Recurrent karyotypic abnormalities are a characteristic feature of cervical cancer (CC) cells, which may result in deregulated expression of important genes that contribute to tumor initiation and progression. To examine the role of genomic copy number alterations, we surveyed genetic lesions in CC utilizing single nucleotide polymorphism (SNP) array. We identified specific genetic alterations associated with CC. These data will be useful in identification of target altered genes, novel markers for predicting high risk precancerous lesions to invasive cancer, comparison of copy number alterations with gene expression changes can provide gene targets for pharmacologic intervention.
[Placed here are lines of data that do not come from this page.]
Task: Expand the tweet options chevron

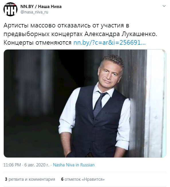Action: click(x=164, y=6)
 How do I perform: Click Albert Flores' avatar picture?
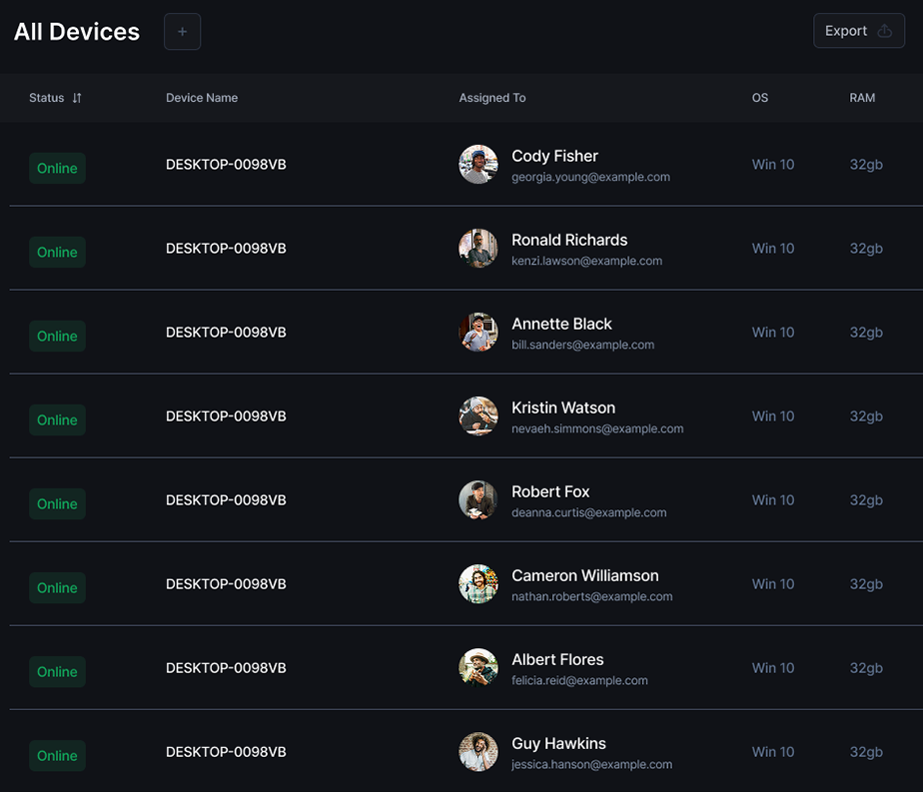[x=478, y=668]
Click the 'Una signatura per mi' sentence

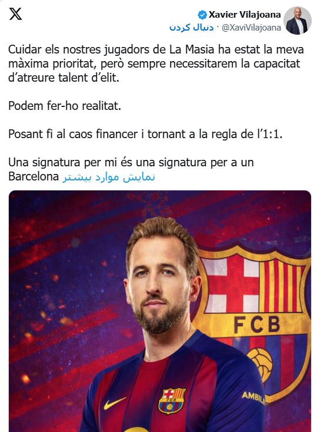pos(131,169)
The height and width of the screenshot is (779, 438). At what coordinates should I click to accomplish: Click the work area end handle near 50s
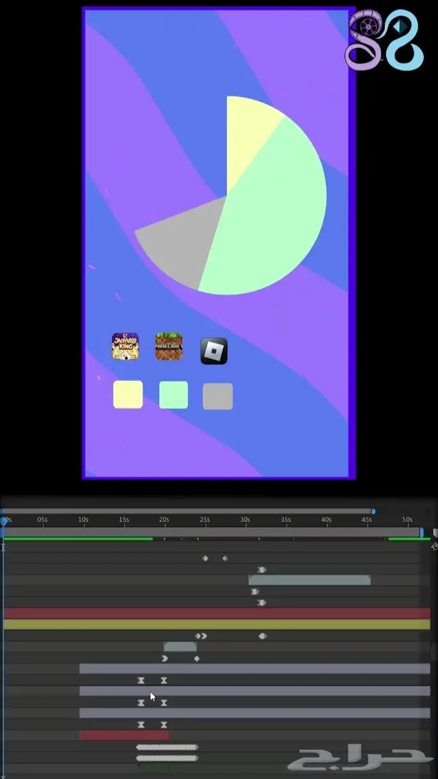click(x=421, y=532)
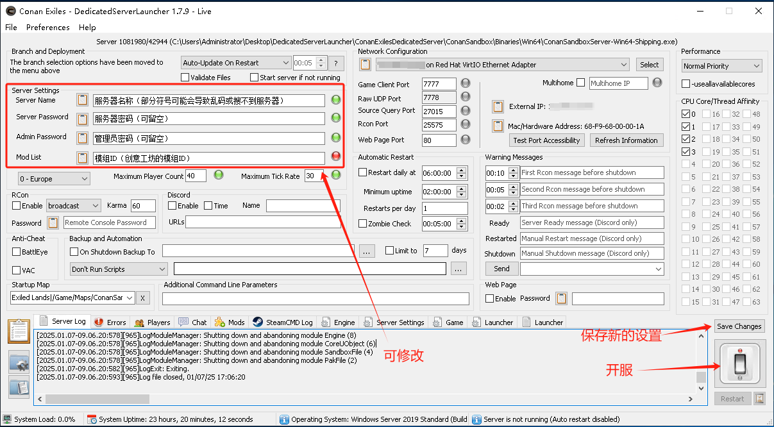Viewport: 774px width, 427px height.
Task: Click the red status indicator for Mod List
Action: (x=335, y=157)
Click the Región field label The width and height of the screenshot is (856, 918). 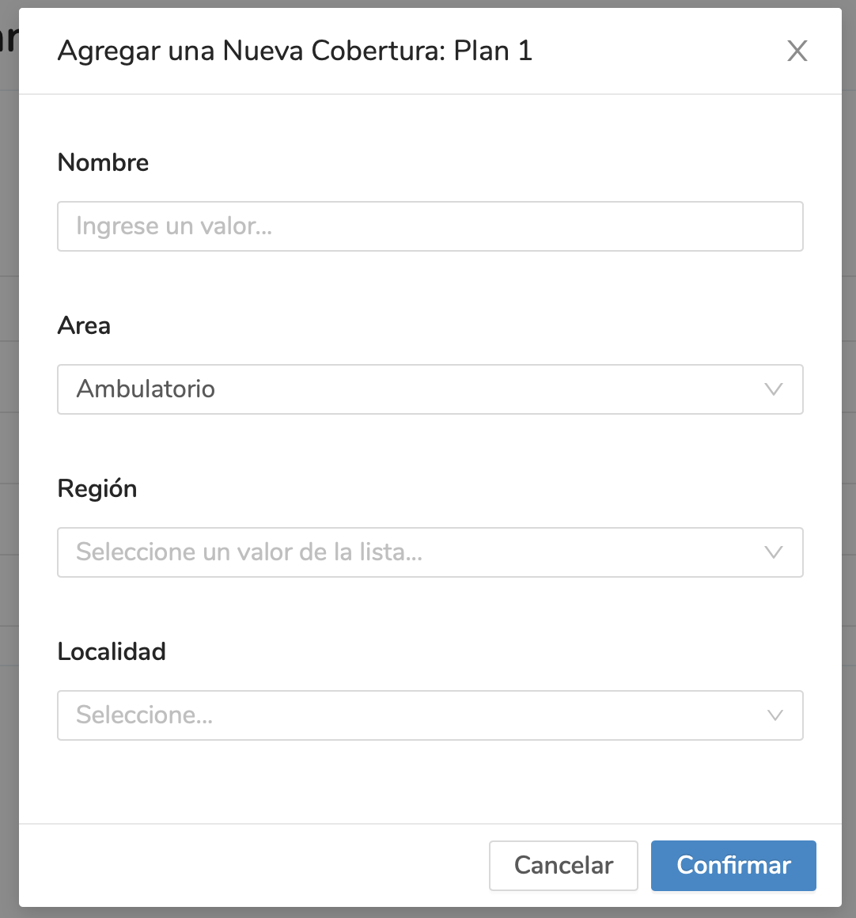coord(97,488)
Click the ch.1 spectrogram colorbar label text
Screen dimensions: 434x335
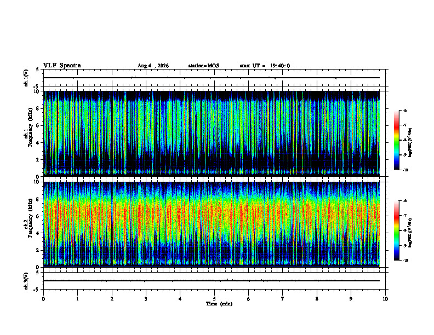(410, 142)
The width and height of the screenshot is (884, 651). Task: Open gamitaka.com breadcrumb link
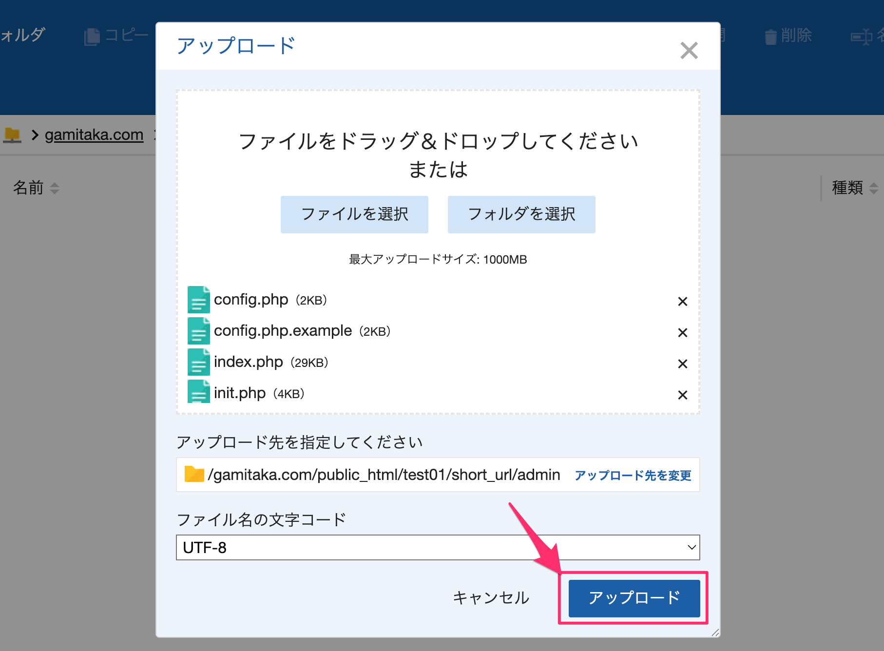pyautogui.click(x=94, y=134)
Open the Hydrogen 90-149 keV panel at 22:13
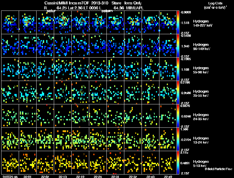 pos(63,46)
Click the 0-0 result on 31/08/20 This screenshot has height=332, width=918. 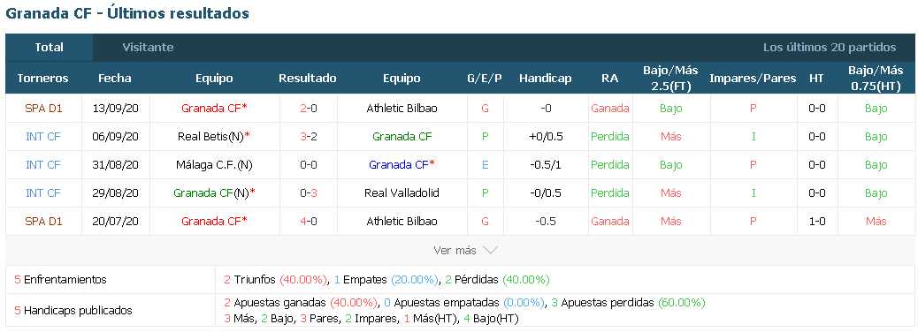click(308, 165)
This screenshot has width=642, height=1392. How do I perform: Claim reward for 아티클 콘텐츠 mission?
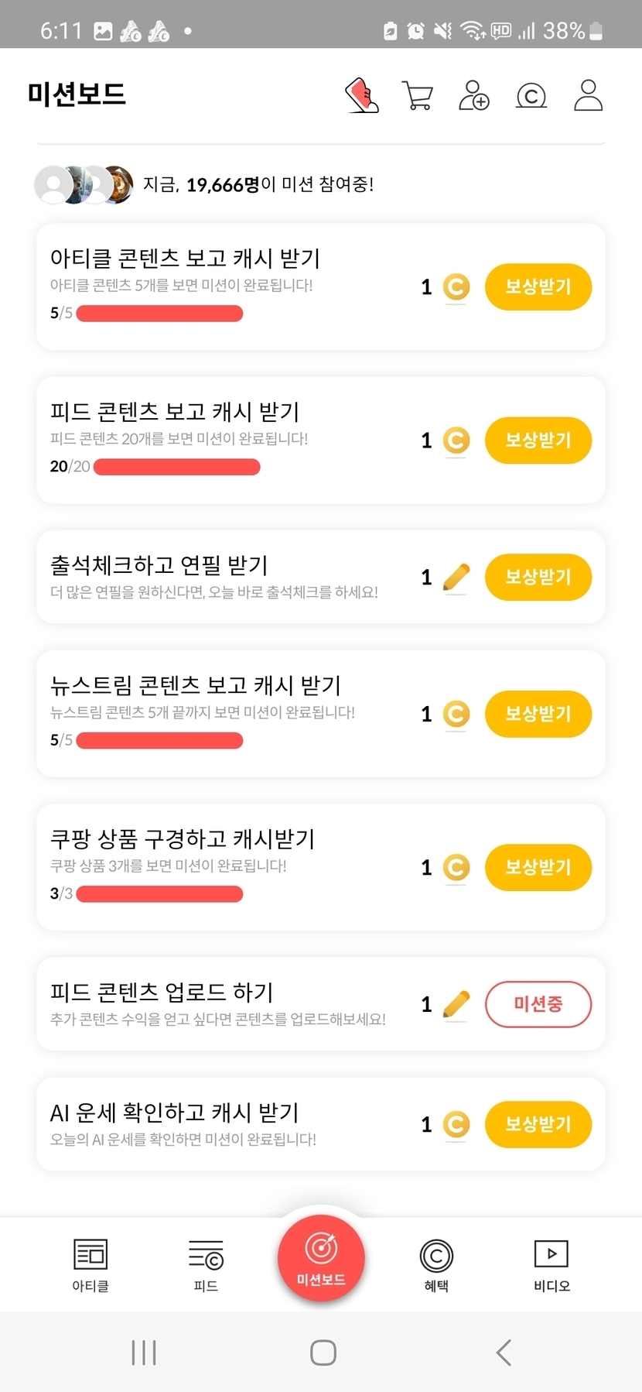[538, 287]
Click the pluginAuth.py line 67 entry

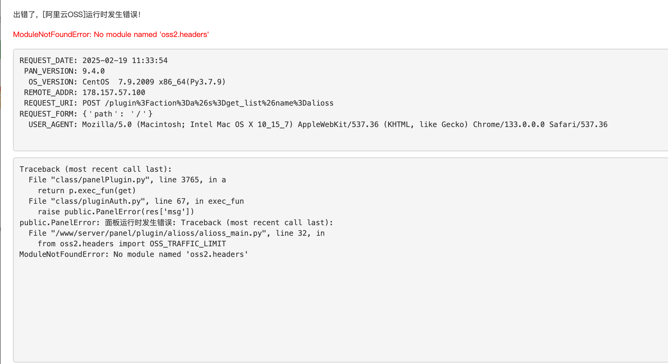click(x=136, y=201)
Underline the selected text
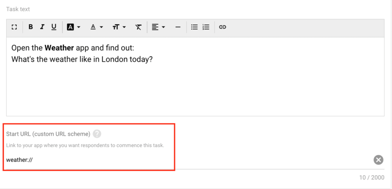This screenshot has height=189, width=392. [54, 27]
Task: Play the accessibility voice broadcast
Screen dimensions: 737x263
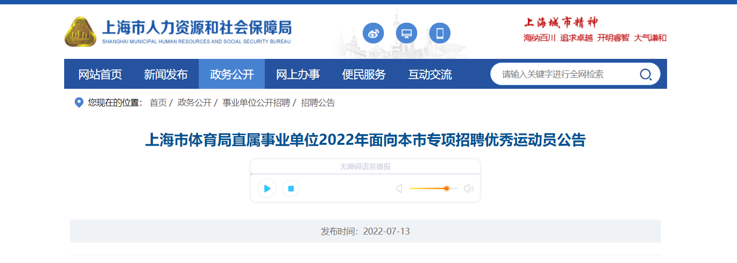Action: click(267, 188)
We demonstrate specific regions of gene amplification (e.g., 11q22), copy number gains (e.g., 3q, 5p, and 20q), and deletions (e.g., 2q, 11q23) in the present study, which forma a framework for identification of critical genes in CC tumorigenesis. Keywords: Cervical cancer, copy number alterations, HPV type, gene amplification We utilized Affymetrix 250K NspI SNP chip for copy number analysis on 7 normal cervical squamous epithelial samples as controls and 85 cervical cancer specimens. The cervical cancer specimens include 9 cervical cancer cell lines and 85 primary tumors. Eight of the primary tumors analyzed as replicates. Primary tumors consist of various stages of invasive cancer and HPV status of all tumors and cell lines is also included.